# Exhaust Question



## Bumpin (Feb 18, 2003)

Is there anyway to make my 89 240sx have dual exhaust? That would be hella nice.


----------



## '91 240sx (Feb 17, 2003)

you would probably have to get custom split piping and of course two mufflers, im not totally sure though

oh, i love tha sig, its so true


----------



## joerc240sx (Jan 19, 2003)

It wouldnt be worth it and would not gain you any power. it would also weigh alot more (witch dose not make your car any faster). if you want dual tail pipes go with the N1 dual, or somthing like it.


----------



## Tonster (Jan 20, 2005)

*89 240sx, no dual...*



Bumpin said:


> Is there anyway to make my 89 240sx have dual exhaust? That would be hella nice.


It is not possible to install dual exhaust on an 89 240sx because the gas tank is in the way. The 91's and up have a smaller slightly relocated tank which makes it possible. You could, with the right bends pull off a center mount dual exhaust(both pipes in the middle)
-Tonster (that was my first post, thank you very much)


----------



## Nismo1997 (Dec 26, 2003)

I know you can buy a Y here at the exhaust place I go too that u use to make dual exhaust


----------



## Dustin (Dec 14, 2003)

Nismo1997 said:


> I know you can buy a Y here at the exhaust place I go too that u use to make dual exhaust


thread is almost a year old, and bumpin no longer owns a nissan...congratulations, you're in the smart squad (insert opies pic here)


----------



## kaptainkrollio (Jul 29, 2003)

It's almost 2 years old...


----------



## DaCheat (Nov 4, 2004)

I know this thread is old, I don't give a shit!! LOL

from what I can see when under the 240, there is a small amound of space on the passenger side near the gas tank, I am sure you could fit an exhaust pipe in there too, but would that much heat being near the Fuel tank cause any issues?
I think the 240 would look pimpin with dual farters or dual tip 5x7's comin out the back, problem is most rear skirts I have seen, including the one that came on the HICAS model stock does not have a spot to put a muffler up high on the passenger side, but the drivers side usually do...


----------



## MakiGTP (Oct 24, 2003)

dual exhaust would look hella rice


----------



## PsyckoDrifter (Jan 8, 2005)

*no way...*

dont bother...like joerc240sx said...you wouldnt have any more power...it would just be added weight...nobody likes that bullshit...if it comes wit dual exhaust...thats ok...but dont do it yourself...just buy a 350Z...lol


----------



## Bumpin (Feb 18, 2003)

You guys do realize that this thread is almost 2 years old and I no longer have my 240 right?


----------



## 240sxragtop (Feb 1, 2005)

Yes, you can do a dual exhaust. You can do anything with proper modification and funding. Should you? No. It'd have more weight issues than Oprah.


----------



## DaCheat (Nov 4, 2004)

HEHEHEHE Oprah :topic: .
Regardless, I'm going for the dual exhaust, i'm gonna split it just past the rear end, try to fit it just in behind the fuel tank, i'm hoping it will work, but I really need to find a place that does Mandrel bent piping around here, no more of this compress and bend shitty exhaust piping, i suppose i could always cut and weld as I need it to...


----------



## JDM240Turbo (Jan 21, 2005)

Bumpin said:


> Is there anyway to make my 89 240sx have dual exhaust? That would be hella nice.

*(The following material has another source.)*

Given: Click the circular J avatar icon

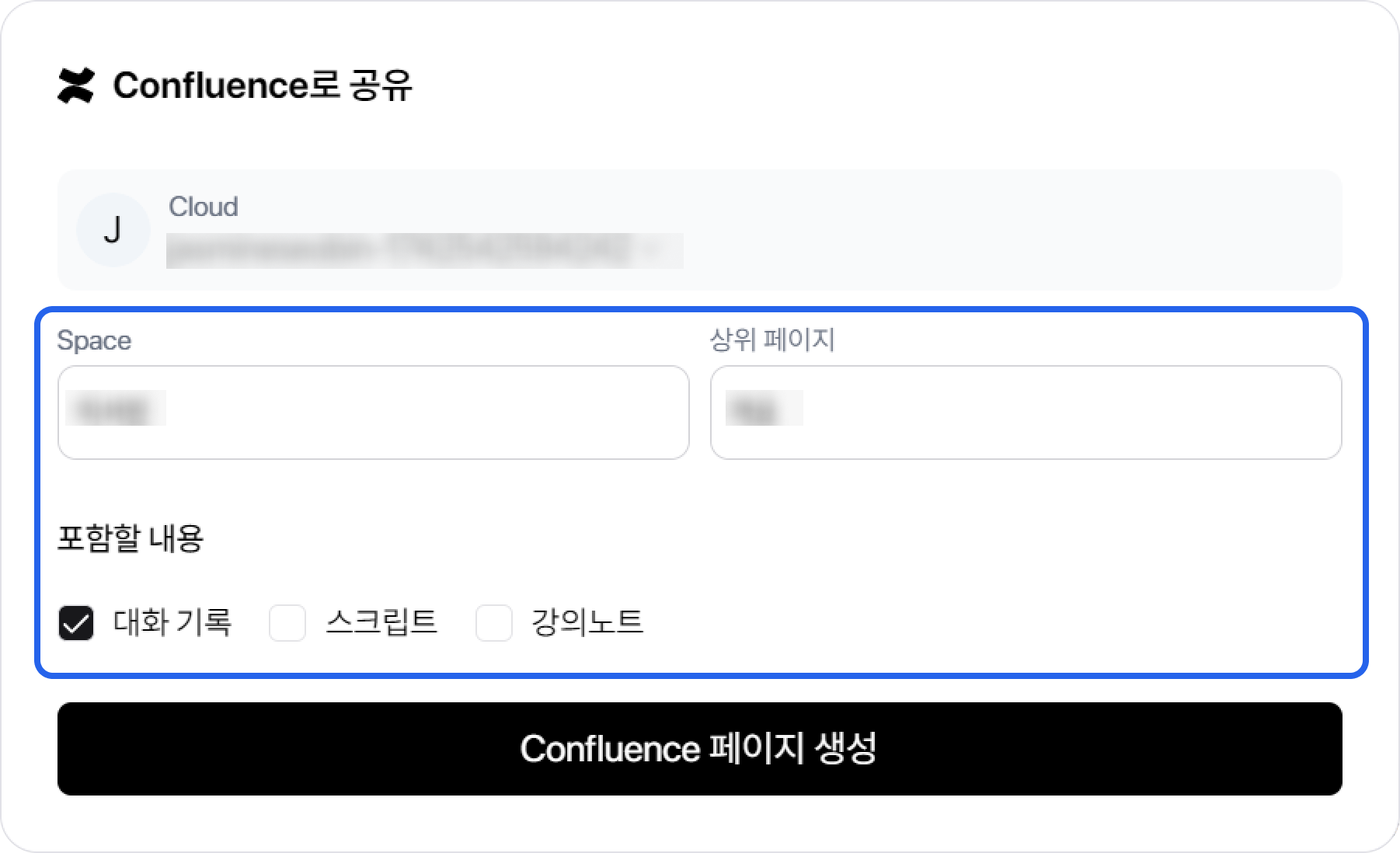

Custom, the srt4 (turbo charged 4 cylinder) has "dual exhaust". So you would just have to have your pipe split sometime before it reaches the back of your car. Or you could make it so you have 2 side exit exhaust pipes just infront of your rear wheels. You can get anything done if you know the right people.


----------



## DaCheat (Nov 4, 2004)

JDM240Turbo said:


> Custom, the srt4 (turbo charged 4 cylinder) has "dual exhaust". So you would just have to have your pipe split sometime before it reaches the back of your car. Or you could make it so you have 2 side exit exhaust pipes just infront of your rear wheels. You can get anything done if you know the right people.

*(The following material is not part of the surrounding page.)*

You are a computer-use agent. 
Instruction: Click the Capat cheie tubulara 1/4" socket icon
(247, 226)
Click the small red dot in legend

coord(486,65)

No doubt, just gotta know some people, and have some good connections to get it done for the right price.
I never thought of having them out the side before, that might be kicking setup to have, only thing you would have to have dual pipes all the way back in that situation.


----------



## bridrive55 (Aug 26, 2004)

Besides, wouldn't having a second exhaust so close to the gas tank be really dangerous?


----------